What investors will watch, instead, are the signals that come from Chair Jerome Powell and the rest of the Federal Open Market Committee about where they’re leaning for the future.
“There’s no likelihood that the Fed will do anything here. It wouldn’t make sense at this meeting. But, what is the messaging?” said Josh Emanuel, chief investment strategist at Wilshire. “My sense is that Powell is going to want to be very measured and careful about sounding too hawkish. He’s managed to thread the needle here very well.”
Despite the chair’s efforts to walk a line between holding tough against inflation while being attuned to the impact higher interest rates have on the economy, markets have been sensitive.
Though looking stronger this week, stocks have been reeling through the past two months, while Treasury yields have been hovering around 16-year highs — dating back to the early days of the financial crisis.
With much of those fears have centered around how much higher rates could go, and how long the Fed will keep them elevated, Powell’s post-meeting news conference, as well as the FOMC statement, could move markets.
“The last thing Powell wants to do here is make a mistake and come across as too hawkish, because the implication of that as you could see a risk-off environment. You’ve already started to see a little bit of a technical breakdown in equities,” Emmanuel said. “And you have a market that is very, very short Treasurys.”
In fact, markets will have a dual focus Wednesday. Earlier in the day, the Treasury Department will provide more information on its funding needs in the near future, in what could be a pivotal moment for investors with a keen focus on how the government manages its $33.7 trillion debt. Also on tap Wednesday: the Labor Department’s report on job openings in September, and ADP’s estimate on private payroll growth.
That all happens two days before the Labor Department issues its nonfarm payrolls report for October, and comes on the heels of a report showing better-than-expected economic growth in the third quarter but a likely slowdown ahead.

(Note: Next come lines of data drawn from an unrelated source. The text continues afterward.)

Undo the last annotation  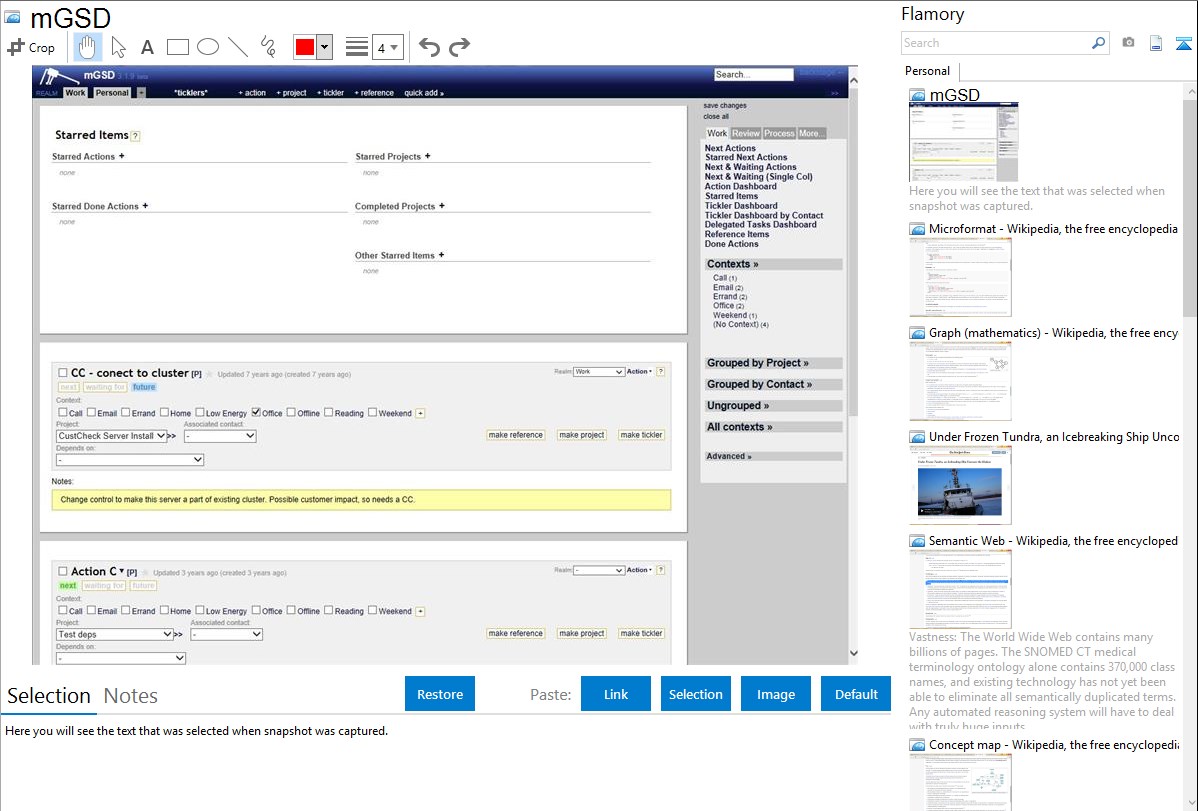429,47
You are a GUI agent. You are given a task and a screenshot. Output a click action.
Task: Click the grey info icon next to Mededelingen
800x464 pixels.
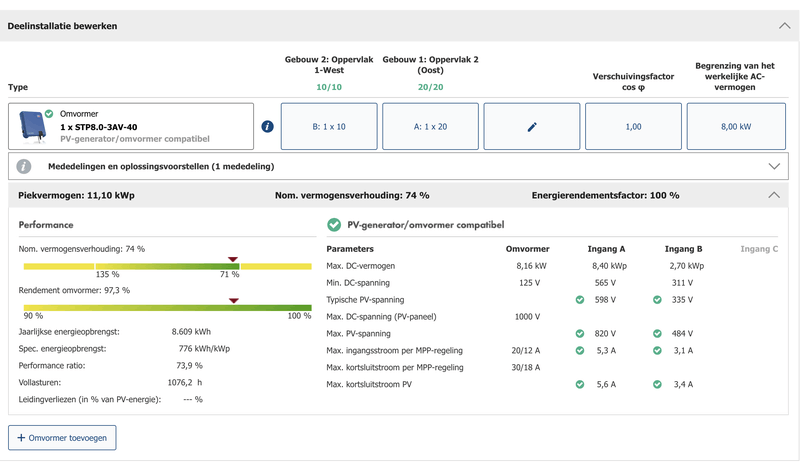click(24, 166)
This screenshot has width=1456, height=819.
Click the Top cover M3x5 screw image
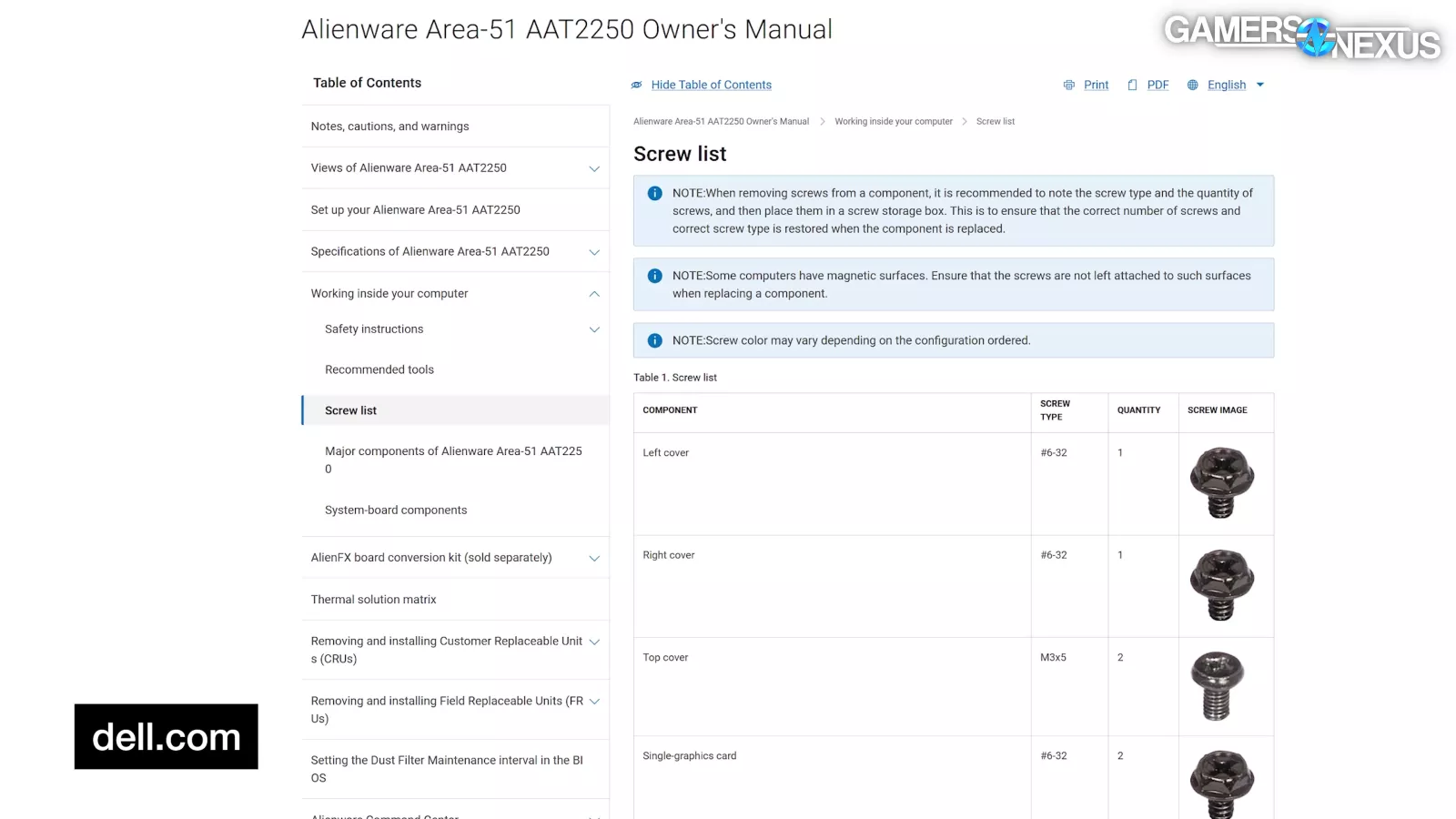pyautogui.click(x=1217, y=685)
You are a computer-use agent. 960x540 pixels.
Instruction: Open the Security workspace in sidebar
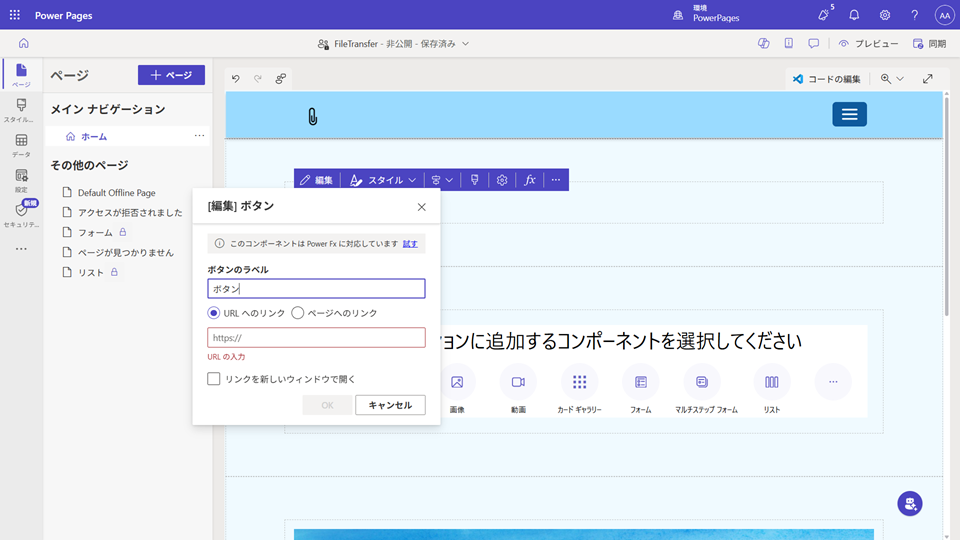click(21, 214)
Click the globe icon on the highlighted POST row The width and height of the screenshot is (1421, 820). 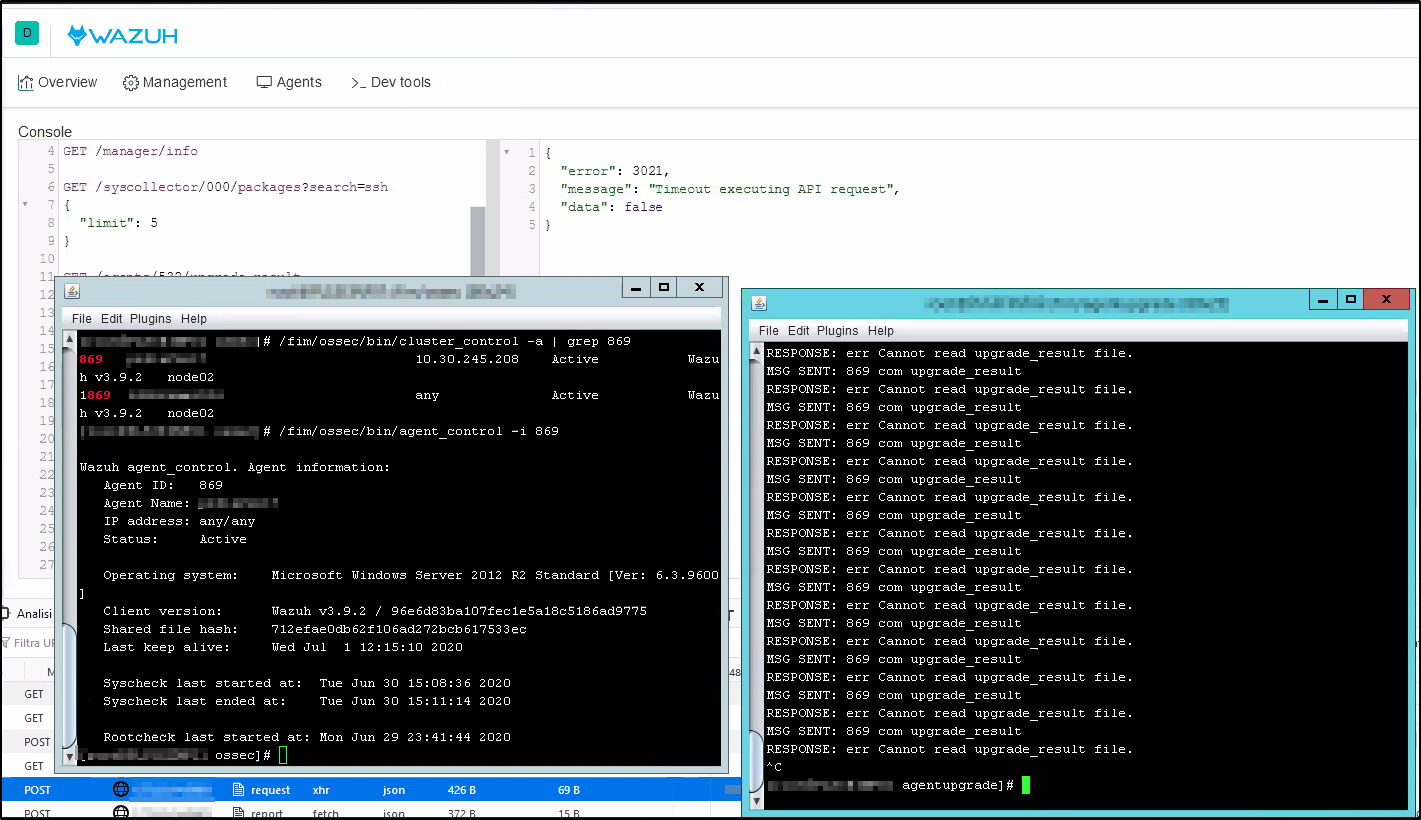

“The Fed will likely hold rates steady despite accelerating GDP and employment,” Bank of America credit strategists said in a client note. “The Fed has adopted a more cautious tone due to the [Treasury] long-end rate rise, arguing rates markets have done some of its tightening. At the press conference, Chair Powell will likely reiterate that the Fed is ‘proceeding carefully.'”
The bank added that it expects Powell’s post-meeting statement so “largely mirror” remarks he made in New York earlier in October. In that speech, Powell said he considered inflation to be still too high and cautioned that the Fed, while being able to move carefully, was attuned to possible upside risk to inflation.
David Doyle, head of economics at Macquarie Asset Management, said Powell’s comments “may be more market moving” than the FOMC statement, adding that markets will be watching for the chairman’s views on the movement in Treasury yields. He also noted that the Fed by now will have seen the quarterly senior loan officer survey that gauges how tight lending conditions are at banks.
For its part, the market is pricing zero chance of a rate hike at this meeting and just a 29% probability of an increase in December, according to the CME Group’s FedWatch measure of futures pricing. Traders see the first cut possibly coming in June.
However, some market participants think the Fed’s hands could be forced into another hike as inflation hangs tough.
The Fed likely “will not signal that it is done tightening policy just yet,” said Matthew Ryan, head of market strategy at Ebury.
“We still see another U.S. rate increase as unlikely in the current cycle,” he said. “As a compromise, we think that the Fed will stress that rate cuts are not on the cards anytime soon, with easing to begin no sooner than the second half of 2024.”